Mas detenhamo-nos ainda em Six Portraits of Pain. Refira-se, antes de mais, que esta apresentação contraria – e ainda bem – o destino ingrato de muita obra contemporânea que se fica por uma única audição, facto que Pinho Vargas não se tem cansado de criticar, e pelos vistos as coisas vão mudando para alguns (devagarinho…) – Seis Retratos de Dor, portanto. Ou será da Dor? Porque esta obra de intensa procura interior (criativa, emotiva) busca, cá fora, os ecos de uma dor maior, um lamento por um sofrimento comum nos limites do que se pode ou não pode dizer. Pinho Vargas arriscou exprimi-la, com a ajuda de outras vozes, a de escritores de tempos e lugares diferentes: Espinosa, Thomas Bernhard, Manuel Gusmão, Anna Akhmátova, Paul Celan.Não se trata de um programa literário, como gostavam de fazer os românticos.
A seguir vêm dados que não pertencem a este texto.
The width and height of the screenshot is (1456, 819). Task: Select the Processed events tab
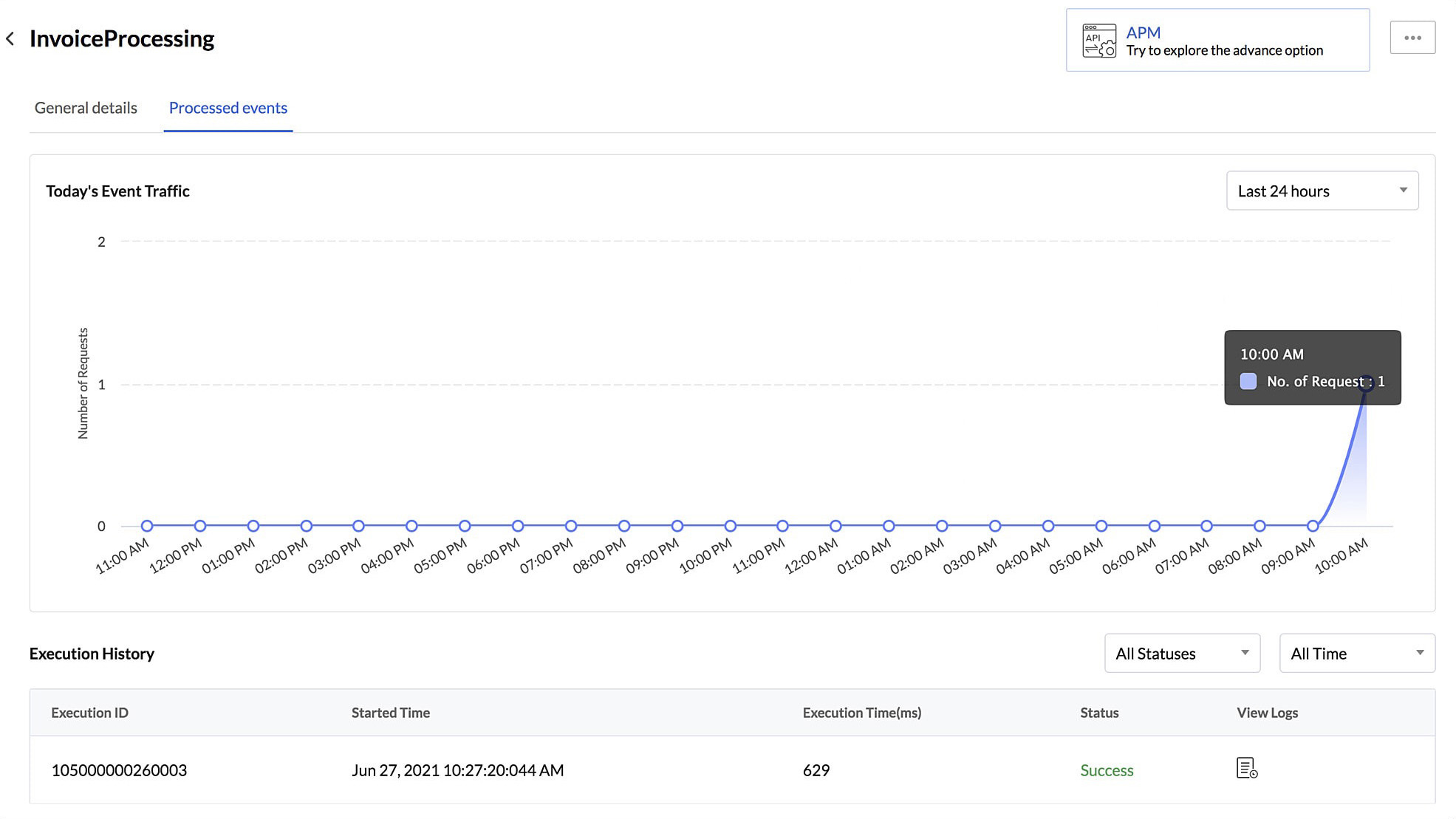coord(228,108)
E contudo há ecos de romantismo aqui, na procura da expressão profunda daquilo que é (quase) impossível exprimir e na forma como as palavras – que não se ouvem excepto numa pequena frase de Akhmátova – dão à música uma carga poética e podem sugerir ao intérprete uma posição, uma atitude, um questionamento. Em Six Portraits of Pain respira uma ética interrogativa que foi captada com a respiração certa e a intensidade justa pelas mãos do violoncelista Pavel Gomziakov, capaz de encher o São Luiz até em pianíssimo. Nos intervalos de segunda menor (o intervalo mais pequeno) que paulatinamente constroem as “dores” da obra – que são também as dores, as questões e as resistências da sua criação -, nesses pequenos intervalos abrem-se coisas grandes, problemas da violência da história ou sofrimentos cá de dentro, à beira da metafísica. Do doloroso violoncelo saem ecos para toda a orquestra.E assim se vai para o intervalo cheio de dúvidas, julgando encontrar as certezas no tal “Tchaikovsky para descansar”.
Mas de repente o Tchaikovsky também já é outro – nem que seja em fragmentos de uma dolorosa beleza passada, que já não pode ser para nós. A orquestra aqui não tem dúvidas, porque é o repertório que sabe de cor. Mas a anunciada temporada da Metropolitana, aqui começada, podia ter mais choques com outras músicas de hoje (em que, aliás, Pedro Amaral é especialista), para além dos concertos com obras do “artista associado” do ano, que é António Pinho Vargas, e de pouquíssimas obras do século XX que, lembre-se, já é o século passado… Só nos fazia bem.